Mi padre decía aquellas cosas tan a menudo que crecí avergonzada de los privilegios que disfrutaba. Algunas veces, los muchachos que vivían en el complejo se asomaban a sus balcones y remedaban la melodía que cantaban aquellos jóvenes desharrapados, lo que a mí me avergonzaba profundamente. Siempre que salía con mi padre en coche, me sentía turbada cada vez que el chófer tocaba la bocina para abrirse camino entre la multitud. Si la gente intentaba mirar el interior del coche, me hundía en el asiento para evitar sus ojos.

En los comienzos de la adolescencia, tenía fama de ser una muchacha sumamente formal. Me gustaba estar sola y me gustaba pensar, a menudo, sobre aquellas cuestiones morales que más me confundían. Me había vuelto bastante escéptica en lo que se refería a juegos, atracciones y diversiones con otros niños, y rara vez cotilleaba con mis amigas. Aunque era un personaje sociable y popular, siempre parecía existir cierta distancia que me separaba de los demás. En China, la gente entabla relación con relativa facilidad, especialmente cuando se trata de mujeres. Yo, sin embargo, había preferido la soledad desde niña.

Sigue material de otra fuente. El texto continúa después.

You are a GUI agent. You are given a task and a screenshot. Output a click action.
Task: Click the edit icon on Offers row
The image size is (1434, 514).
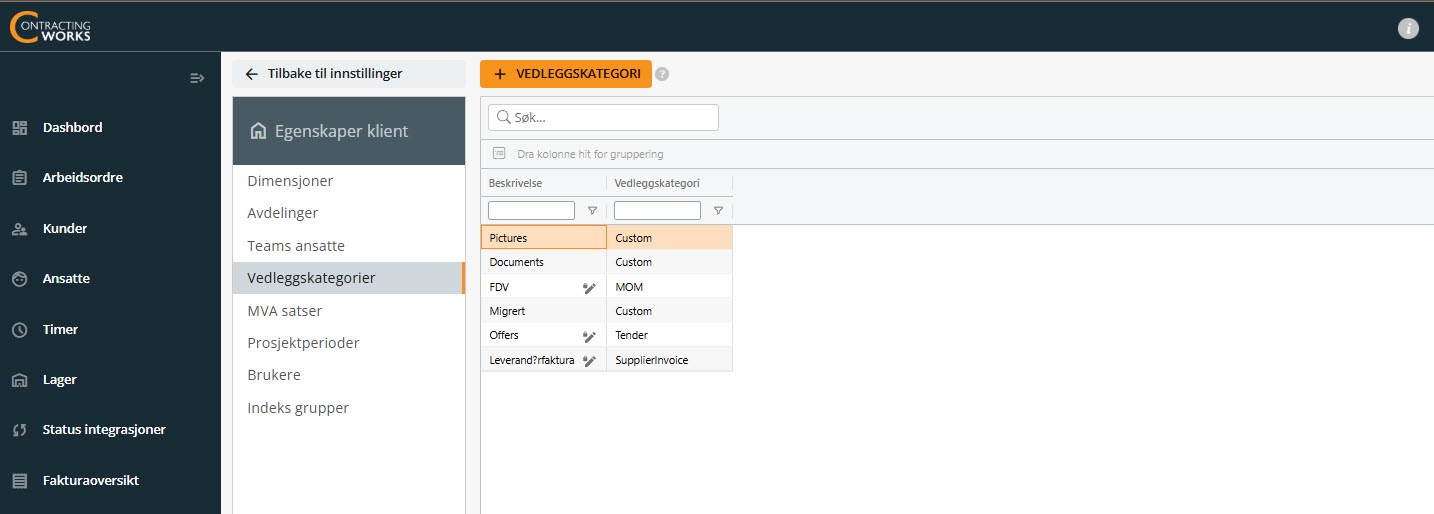pos(589,336)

Mi padre advirtió aquel aspecto de mi carácter, y constantemente lo comentaba con aprobación. Mientras mis profesores se empeñaban en decir que debíamos mostrar un mayor espíritu colectivo, fue él quien me dijo que tanta familiaridad y tanto contacto podían convertirse en algo destructivo. Animada por sus consejos, procuré defender mi intimidad y mi espacio. Ambos son conceptos que no poseen palabras exactas en la lengua china, pero que eran anhelados de modo instintivo por muchas personas, entre las cuales, ni que decir tiene, nos encontrábamos mis hermanos y yo. Jin-ming, por ejemplo, insistió tanto en que se le permitiera llevar su propia vida que aquellos que no le conocían bien dieron en pensar que se trataba de una persona antisocial; de hecho, se trataba de un personaje gregario y notablemente popular entre sus compañeros.

Mi padre solía decirnos: «Creo que es magnífico que vuestra madre mantenga esta política de “dejaros pastar libremente”.» Nuestros padres nos dejaban en paz y respetaban nuestra necesidad de poseer cada uno su mundo separado de los demás.